● **TASK BRIEF**: Each line of the data that includes the string "Given" is to be copied out.

● **SOURCE RECORDS**:
+ + +
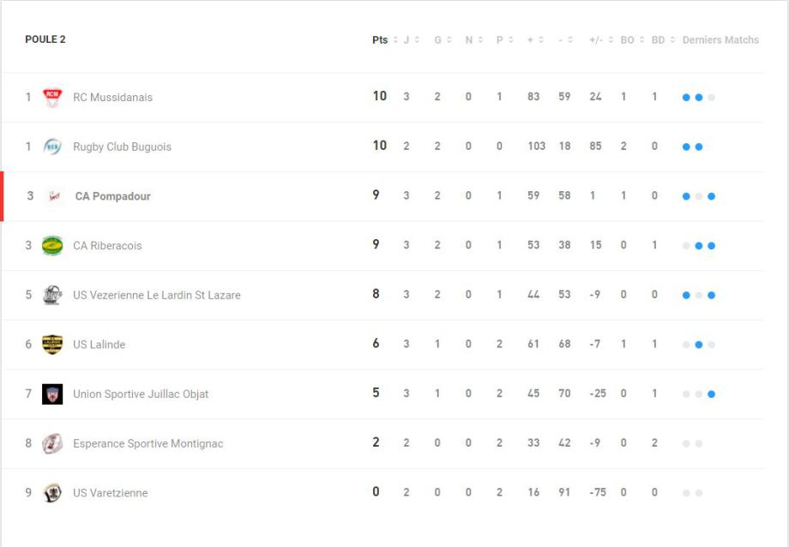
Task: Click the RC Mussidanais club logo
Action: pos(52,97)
+ + +
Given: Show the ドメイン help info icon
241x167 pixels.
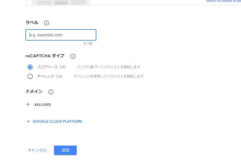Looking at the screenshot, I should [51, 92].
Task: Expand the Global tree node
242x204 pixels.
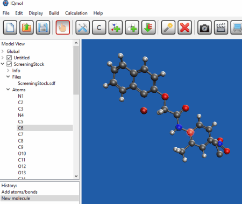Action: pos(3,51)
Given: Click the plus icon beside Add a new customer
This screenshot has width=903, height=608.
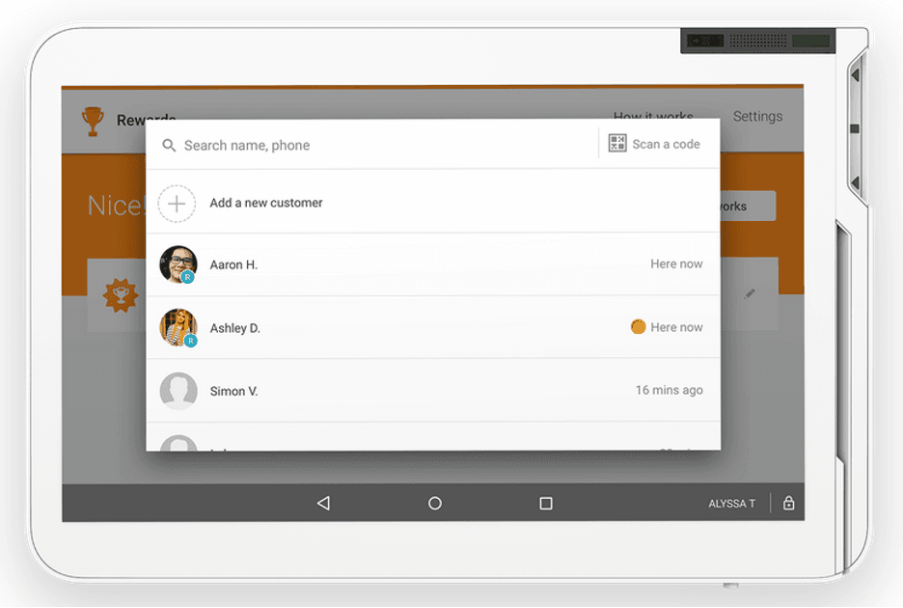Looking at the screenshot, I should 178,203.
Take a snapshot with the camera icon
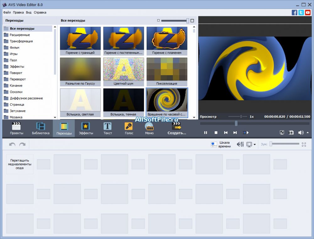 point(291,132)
+ + +
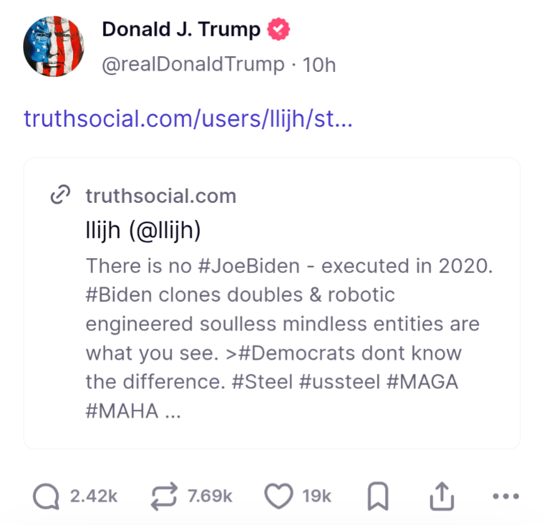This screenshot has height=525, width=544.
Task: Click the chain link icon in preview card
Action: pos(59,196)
+ + +
● **RESULT OF THIS TASK**:
Given: Show the ドメイン help info icon
Given: Click the plus icon beside Add a new customer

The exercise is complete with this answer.